Mas em fevereiro o sonho da reabilitação acabou. “O salão fechou. Eu, sem documentação, não tinha muita chance de trabalhar. Fiz o que pude, mas sem licença de trabalho, acabei voltando à prostituição”, disse à BBC Brasil.
Elsa se emociona ao contar por que tomou uma decisão que ela define como “um passo de caranguejo”.
“Não vou mentir e fingir que virei santa, porque quando aceitei vir para cá, já sabia o que tinha pela frente. Vivi o inferno nesta terra”, diz.
“No começo, fiquei 15 dias sem trabalhar (para a quadrilha) porque só chorava e pedia para voltar para o Brasil. Nenhum cliente queria ir comigo por isso. Aí ameaçaram me matar e matar a minha família. Foi tão horrível que depois daquilo perdi o medo, a dignidade, perdi tudo”, relata.

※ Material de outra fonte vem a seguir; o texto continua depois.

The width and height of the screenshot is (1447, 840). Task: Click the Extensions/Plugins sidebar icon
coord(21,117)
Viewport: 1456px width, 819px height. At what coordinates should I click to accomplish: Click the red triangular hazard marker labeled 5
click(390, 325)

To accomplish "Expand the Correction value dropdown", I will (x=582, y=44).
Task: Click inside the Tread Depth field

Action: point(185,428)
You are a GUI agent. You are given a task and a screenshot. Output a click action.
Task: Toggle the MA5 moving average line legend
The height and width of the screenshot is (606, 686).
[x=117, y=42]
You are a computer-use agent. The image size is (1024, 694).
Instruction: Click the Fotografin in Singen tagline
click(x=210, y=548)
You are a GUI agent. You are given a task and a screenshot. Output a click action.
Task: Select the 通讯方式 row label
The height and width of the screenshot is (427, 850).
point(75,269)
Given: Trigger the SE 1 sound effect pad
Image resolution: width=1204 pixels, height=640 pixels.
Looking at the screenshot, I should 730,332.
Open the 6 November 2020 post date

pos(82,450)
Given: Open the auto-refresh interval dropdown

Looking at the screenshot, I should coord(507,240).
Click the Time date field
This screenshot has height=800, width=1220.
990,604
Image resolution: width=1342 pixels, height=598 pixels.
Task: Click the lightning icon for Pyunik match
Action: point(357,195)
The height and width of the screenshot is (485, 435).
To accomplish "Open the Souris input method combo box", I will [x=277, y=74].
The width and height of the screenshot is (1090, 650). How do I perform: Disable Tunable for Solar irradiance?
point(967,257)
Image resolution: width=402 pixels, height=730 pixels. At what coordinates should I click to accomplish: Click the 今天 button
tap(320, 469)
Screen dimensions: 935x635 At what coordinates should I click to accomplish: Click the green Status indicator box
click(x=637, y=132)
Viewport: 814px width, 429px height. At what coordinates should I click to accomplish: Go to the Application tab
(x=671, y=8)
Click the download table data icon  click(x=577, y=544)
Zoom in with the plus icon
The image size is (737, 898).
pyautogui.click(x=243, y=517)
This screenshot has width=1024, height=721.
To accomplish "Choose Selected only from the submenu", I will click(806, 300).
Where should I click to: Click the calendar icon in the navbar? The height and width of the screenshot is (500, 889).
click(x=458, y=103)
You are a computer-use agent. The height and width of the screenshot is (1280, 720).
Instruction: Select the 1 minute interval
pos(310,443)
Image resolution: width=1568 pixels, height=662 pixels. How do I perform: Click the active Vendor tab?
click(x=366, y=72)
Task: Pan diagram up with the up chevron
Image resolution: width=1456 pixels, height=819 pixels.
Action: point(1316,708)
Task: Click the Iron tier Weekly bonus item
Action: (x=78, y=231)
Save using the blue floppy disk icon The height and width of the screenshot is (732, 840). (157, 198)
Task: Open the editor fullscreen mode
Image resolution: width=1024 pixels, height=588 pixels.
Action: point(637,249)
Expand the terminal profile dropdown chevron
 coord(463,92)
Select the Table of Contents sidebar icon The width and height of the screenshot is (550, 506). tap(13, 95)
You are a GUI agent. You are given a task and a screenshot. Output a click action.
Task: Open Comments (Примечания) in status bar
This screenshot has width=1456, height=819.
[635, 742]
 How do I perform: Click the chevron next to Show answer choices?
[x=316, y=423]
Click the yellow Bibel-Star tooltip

Depois de largar a prostituição, sobre a qual a família em Goiânia nunca ficou sabendo, Elsa achava que tinha fechado um capítulo em sua vida, até ser surpreendida pela crise.
Sonho
Para ela, os 950 euros (cerca de R$ 2.500) mensais por doze horas de trabalho, seis dias por semana, num salão modesto da capital espanhola, valiam mais a pena do que o salário mínimo que recebia no Brasil.
“Todo imigrante vem com o sonho de ter uma casa, um carro, ajudar os pais... Voltar sem ter conseguido nada é duro também para a família que ficou lá esperando muitas coisas”, justificou.
Elsa, que pertence a uma família de evangélicos, e não esteve no Brasil desde que imigrou, sonha com o retorno quando puder ter recursos financeiros para comprar um imóvel e ajudar o pai a ter seu próprio negócio.
Prostituindo-se numa casa em um bairro nobre de Madri com outras onze mulheres imigrantes, ela consegue em torno de 700 euros (aproximadamente R$ 1.850) por semana.
Poderia ganhar mais trabalhando por conta própria nas ruas, mas tem medo das batidas policiais ordenadas pelo governo municipal, que considera a prostituição um “ataque à dignidade da mulher”, como descreveu à BBC Brasil a diretora geral de Igualdade da Prefeitura de Madri, Asunción Miúra.
Deportação
A lei espanhola permite a prática da prostituição, mas criminaliza a exploração de mulheres e a estadia de imigrantes ilegais. Por isso, se fosse pega na rua, a deportação de Elsa seria imediata.
“Uma política repressiva, absurda e ridícula”, disse à BBC Brasil Cristina Garaizábal, diretora da ONG Hetaira, que defende os direitos das prostitutas e afirma que apenas 5% das mulheres que praticam a prostituição na Espanha estão controladas por máfias.
Para a ONG, mulheres como Elsa estariam em melhores condições se pudessem ter garantias trabalhistas.
“Ela agora poderia estar recebendo seguro desemprego em lugar de ter de voltar à prostituição se não quisesse”, afirmou Garaizábal.
Para a brasileira, o sonho da carteira assinada é uma utopia. A maior preocupação é ficar marcada para sempre por ter escolhido uma forma de ganhar a vida.
“O pior nem é o sexo. O pior agora é a sensação de fracasso, sabe? Eu sei que vou sair disso, mas essa mancha nunca vai desaparecer da minha vida. Espero ganhar o suficiente para voltar para o Brasil, começar uma vida nova, mas sei que isso não vai dar para apagar”, observa.